Some symptoms are unusual in chronic dry eye and more common in other conditions, including:5-7
- Eye twitching – This may occur due to general eye irritation, including dryness of the eye. However, this is not a common symptom of chronic dry eye. Various diseases may cause eye twitching, but it could also be an unknown cause.
- Seeing spots, floaters, or static – Floaters look like small spots, dots, circles, lines, or cobwebs in your field of vision. While they could be related to abnormal tears on the surface of your eye, more often, they are floating inside the eye. Seeing an occasional floater or spot is not unusual. However, it may be a sign of something more serious. Seeing spots, floaters, or static is not a typical symptom of chronic dry eye.
- Red or dark circles around or under the eyes – Age, genetics, and seasonal allergies can be related to visible redness or dark shading of the skin around or under the eyes.
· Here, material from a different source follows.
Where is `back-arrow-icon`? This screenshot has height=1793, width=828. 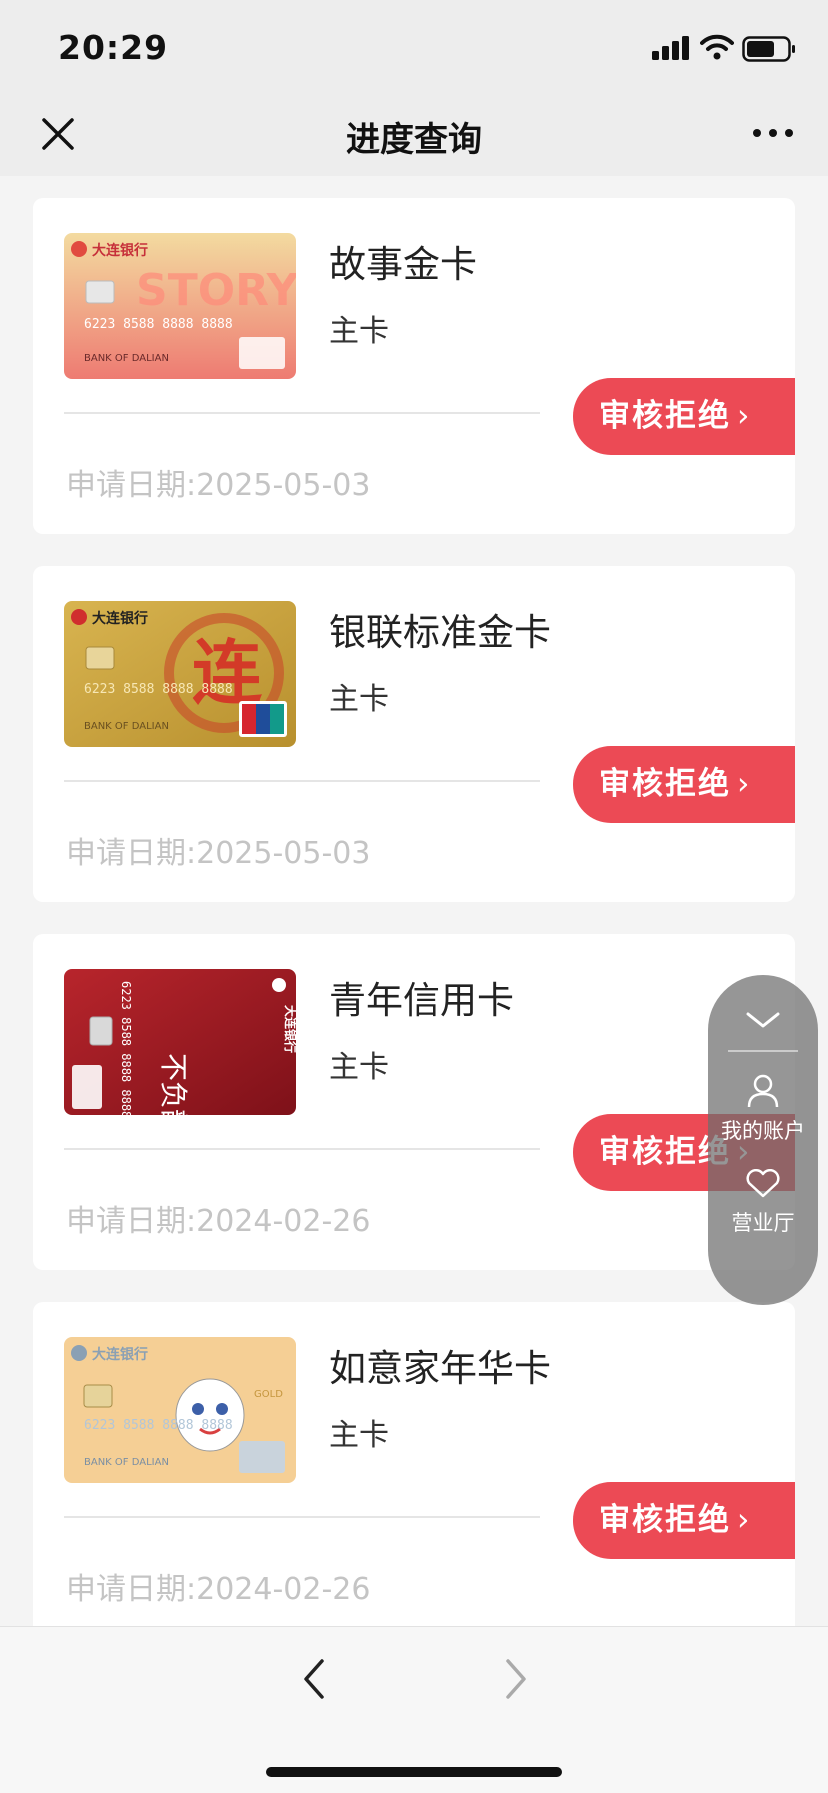
back-arrow-icon is located at coordinates (314, 1679).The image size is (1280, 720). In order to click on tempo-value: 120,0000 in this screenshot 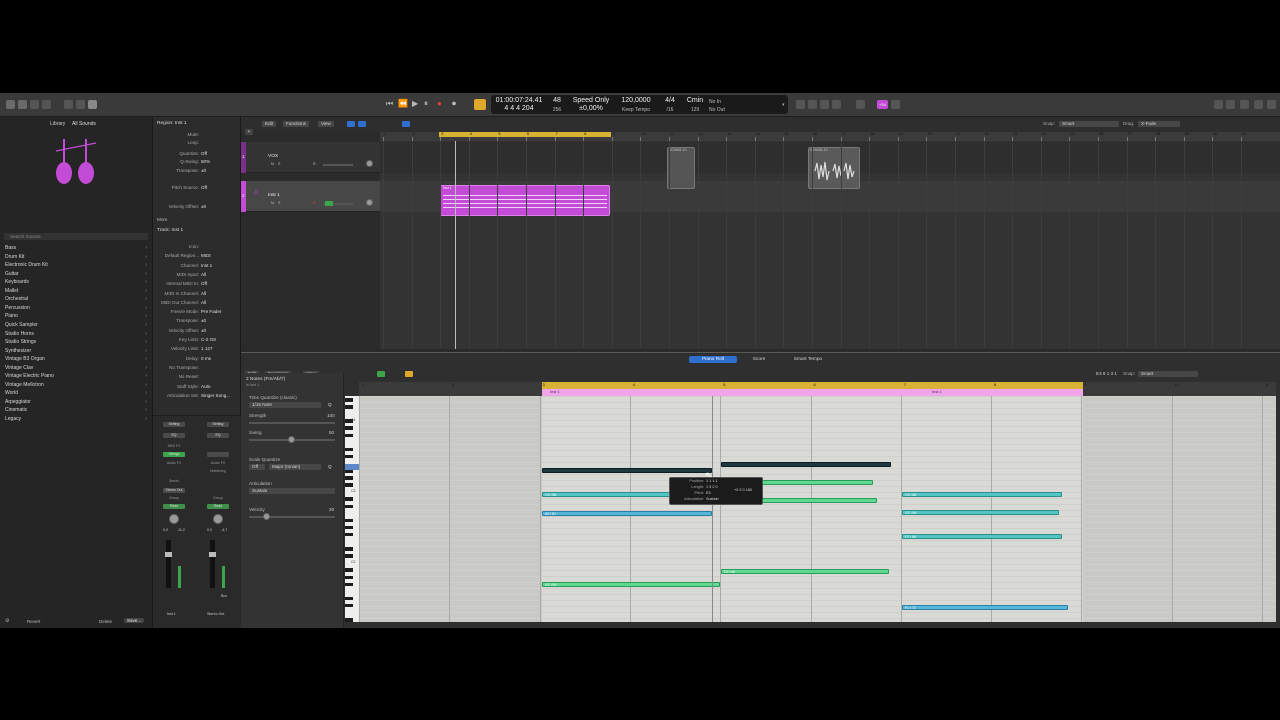, I will do `click(636, 101)`.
Dryness of the eye may also lead to this, but this is not a primary symptom of chronic dry eye disease.
- Astigmatism – The cornea is the clear tissue covering the front of your eye. If this tissue is irregularly shaped, you may be diagnosed with astigmatism. This can cause blurry vision, but it is not a symptom of chronic dry eye alone.
- Sinus, mouth, or face discomfort – Chronic dry eye disease can cause pain for many people. However, the pain associated with chronic dry eye usually occurs in and directly around the eye or forehead. Pain that extends beyond the mouth or face may be caused by another disease or condition and should be evaluated by a medical professional.
It is important to remember that the signs and symptoms of dry eye disease are different in each person. If you have questions or are concerned about what you are experiencing, talk to your doctor. Only a trained healthcare professional can find the cause of your dry eyes.